While police have said that they believe the shooting was over a parking dispute with alleged shooter Craig Stephen Hicks, they are also investigating the possibility that the three were targeted for their Muslim faith. To some in the Muslim American community, this seems like a frighteningly likely scenario.

“I am constantly worried about my family who are thousands of miles away from me on the other end of the country. [I’ve] been having trouble focusing on work all day,” wrote Adam Akkad, a prominent activist in Muslim Twitter circles, on the “Radical Muslims” Facebook group. The group is a community of Muslims dedicated to discussions of intersectional feminism, LGBTQ issues, race, and other issues through the lens of Islamic philosophy and scripture, and talking with some of its members offers some insight into how the Muslim American community is viewing the attack.

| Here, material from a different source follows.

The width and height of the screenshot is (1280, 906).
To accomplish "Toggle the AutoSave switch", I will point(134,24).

The idea that the motive could have been a mere parking dispute when the father of two of the victims said that the alleged shooter had previously accosted one of his daughters over what she described as “what we are and how we look” struck Akkad as dubious to the point that it frustrated him.

“If one more person says ‘parking dispute’ I will snap,” he wrote.

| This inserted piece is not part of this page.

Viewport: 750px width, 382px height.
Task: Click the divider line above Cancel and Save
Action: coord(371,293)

Akkad is not alone. [Continue reading…]

The News & Observer reports: The news spread fast on social media, where many didn’t believe the killer’s motive could be explained by an argument about parking. Relatives were quick to call the slayings of three American Muslims a hate crime. “I mean, who would kill somebody over a parking spot?” said Abdel Kader Barakat, a cousin of Deah Barakat.

The women’s father, Dr. Mohammad Abu-Salha, who has a psychiatry practice in Clayton, said regardless of what prompted the shooting Tuesday night, Hicks’ underlying animosity toward Barakat and Abu-Salha was based on their religion and culture.

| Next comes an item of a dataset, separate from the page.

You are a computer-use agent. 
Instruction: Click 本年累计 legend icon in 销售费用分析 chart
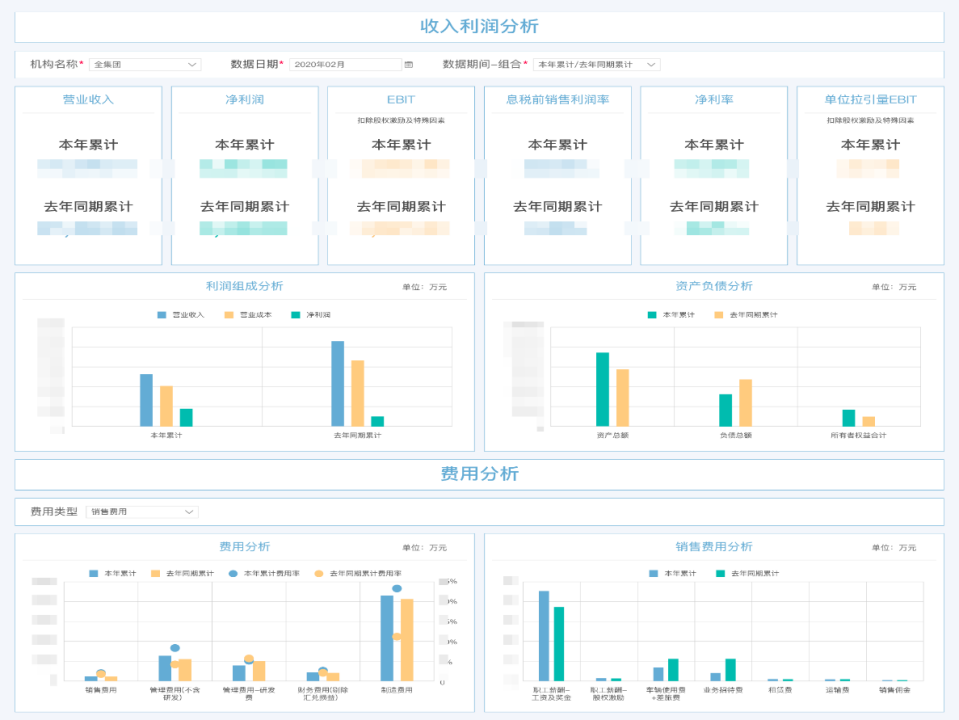(653, 574)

“It was execution style, a bullet in every head,” Abu-Salha said. “This was not a dispute over a parking space; this was a hate crime. This man had picked on my daughter and her husband a couple of times before, and he talked with them with his gun in his belt. And they were uncomfortable with him, but they did not know he would go this far.”

Abu-Salha said his daughter, who lived next door to Hicks, wore a Muslim head scarf and told her family a week ago that she had “a hateful neighbor.”

“Honest to God, she said, ‘He hates us for what we are and how we look,’ ” he said.

Barakat’s family held a press conference in Raleigh on Wednesday, urging people to celebrate the memories of the students. They also said authorities should treat the deaths as a hate crime.

“It all goes back to justice,” said Deah’s father, Namee Barakat. “We need justice.” [Continue reading…]

In a video which Deah Barakat posted on YouTube last September, he made an appeal for support for “Project: Refugee Smiles”

Click here to find out more about how to support the project.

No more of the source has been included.